Notes: The y-axis denote coefficient estimates.

Figure 2: COVID-19 and firm-level imports: heterogeneity across firm size.

What mechanisms explain our findings?

Domestically the trade reduction was driven, in part, by lower firm-level productivity induced by the shock. The negative effects we estimate imply that the pandemic’s negative domestic demand effect outweighed its negative domestic supply effect. In response, some firms probably no longer found it profitable to import leading to a reduction in the number of active importing firms. Overall industry productivity also increased which caused even more lower-productivity firms to exit the import market.

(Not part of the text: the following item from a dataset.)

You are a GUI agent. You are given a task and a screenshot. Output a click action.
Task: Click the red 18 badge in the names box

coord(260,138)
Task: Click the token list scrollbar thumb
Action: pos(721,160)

We also tested two other mechanisms. First, we checked if there were third-country effects at play. The severity of the shock in other countries and the associated international supply chain disruptions reduced import options of Swiss firms, even if they had the productive capacity to do so. Second, there were changes in Swiss consumer behavior. We find a negative effect of the pandemic on visits to grocery shops and recreational centers, which provides evidence of a decline in consumer demand. We confirm this using information from monthly retailer data.

Conclusions

  • We assess how Swiss agricultural imports were affected by the COVID-19 pandemic using daily firm-level import data for 2019 and 2020.
  • We observe a reduction in firm-level imports driven mainly by a reduction in the number of importing firms.
  • Larger firms were disproportionately more affected by the shock than smaller firms.
  • Consumer products were affected more by the pandemic with intermediate goods relatively more insulated.